### [What you are asked to do]
Copy out every line of the material below, keeping each one word for word.

### [Recorded data]

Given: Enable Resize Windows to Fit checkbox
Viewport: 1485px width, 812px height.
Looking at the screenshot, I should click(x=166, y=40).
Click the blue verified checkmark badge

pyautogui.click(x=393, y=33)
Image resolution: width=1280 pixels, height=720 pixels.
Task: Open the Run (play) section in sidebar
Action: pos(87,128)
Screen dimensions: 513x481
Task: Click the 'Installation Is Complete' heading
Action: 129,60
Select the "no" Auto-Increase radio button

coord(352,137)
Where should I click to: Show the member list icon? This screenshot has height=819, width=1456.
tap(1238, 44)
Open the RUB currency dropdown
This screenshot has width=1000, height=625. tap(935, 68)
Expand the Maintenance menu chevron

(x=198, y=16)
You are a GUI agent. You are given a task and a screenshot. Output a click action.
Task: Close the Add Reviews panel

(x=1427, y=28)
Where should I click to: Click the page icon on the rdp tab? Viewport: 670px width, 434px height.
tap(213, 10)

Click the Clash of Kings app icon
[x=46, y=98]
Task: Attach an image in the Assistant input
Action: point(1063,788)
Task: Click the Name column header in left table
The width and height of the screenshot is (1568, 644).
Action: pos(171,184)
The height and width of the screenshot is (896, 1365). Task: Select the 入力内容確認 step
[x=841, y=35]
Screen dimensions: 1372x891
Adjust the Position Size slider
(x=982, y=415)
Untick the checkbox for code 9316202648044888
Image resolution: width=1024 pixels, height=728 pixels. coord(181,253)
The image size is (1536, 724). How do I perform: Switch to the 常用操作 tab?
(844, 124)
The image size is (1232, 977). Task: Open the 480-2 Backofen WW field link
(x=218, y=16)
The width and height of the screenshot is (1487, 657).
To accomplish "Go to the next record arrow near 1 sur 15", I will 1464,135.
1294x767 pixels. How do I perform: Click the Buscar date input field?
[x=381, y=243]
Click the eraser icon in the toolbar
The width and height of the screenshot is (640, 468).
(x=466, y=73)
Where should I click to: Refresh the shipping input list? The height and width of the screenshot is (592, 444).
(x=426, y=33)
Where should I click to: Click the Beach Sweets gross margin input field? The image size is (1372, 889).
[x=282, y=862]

### [Result]
Given: Enable Resize Windows to Fit checkbox
Viewport: 1485px width, 812px height.
Looking at the screenshot, I should click(x=166, y=40).
Click the blue verified checkmark badge

pyautogui.click(x=393, y=33)
Image resolution: width=1280 pixels, height=720 pixels.
Task: Open the Run (play) section in sidebar
Action: pos(87,128)
Screen dimensions: 513x481
Task: Click the 'Installation Is Complete' heading
Action: 129,60
Select the "no" Auto-Increase radio button

coord(352,137)
Where should I click to: Show the member list icon? This screenshot has height=819, width=1456.
tap(1238, 44)
Open the RUB currency dropdown
This screenshot has width=1000, height=625. tap(935, 68)
Expand the Maintenance menu chevron

(x=198, y=16)
You are a GUI agent. You are given a task and a screenshot. Output a click action.
Task: Close the Add Reviews panel

(x=1427, y=28)
Where should I click to: Click the page icon on the rdp tab? Viewport: 670px width, 434px height.
tap(213, 10)

Click the Clash of Kings app icon
[x=46, y=98]
Task: Attach an image in the Assistant input
Action: point(1063,788)
Task: Click the Name column header in left table
The width and height of the screenshot is (1568, 644).
Action: pos(171,184)
The height and width of the screenshot is (896, 1365). Task: Select the 入力内容確認 step
[x=841, y=35]
Screen dimensions: 1372x891
Adjust the Position Size slider
(x=982, y=415)
Untick the checkbox for code 9316202648044888
Image resolution: width=1024 pixels, height=728 pixels. coord(181,253)
The image size is (1536, 724). How do I perform: Switch to the 常用操作 tab?
(844, 124)
The image size is (1232, 977). Task: Open the 480-2 Backofen WW field link
(x=218, y=16)
The width and height of the screenshot is (1487, 657).
To accomplish "Go to the next record arrow near 1 sur 15", I will 1464,135.
1294x767 pixels. How do I perform: Click the Buscar date input field?
[x=381, y=243]
Click the eraser icon in the toolbar
The width and height of the screenshot is (640, 468).
(x=466, y=73)
Where should I click to: Refresh the shipping input list? The height and width of the screenshot is (592, 444).
(x=426, y=33)
Where should I click to: Click the Beach Sweets gross margin input field? The image size is (1372, 889).
[x=282, y=862]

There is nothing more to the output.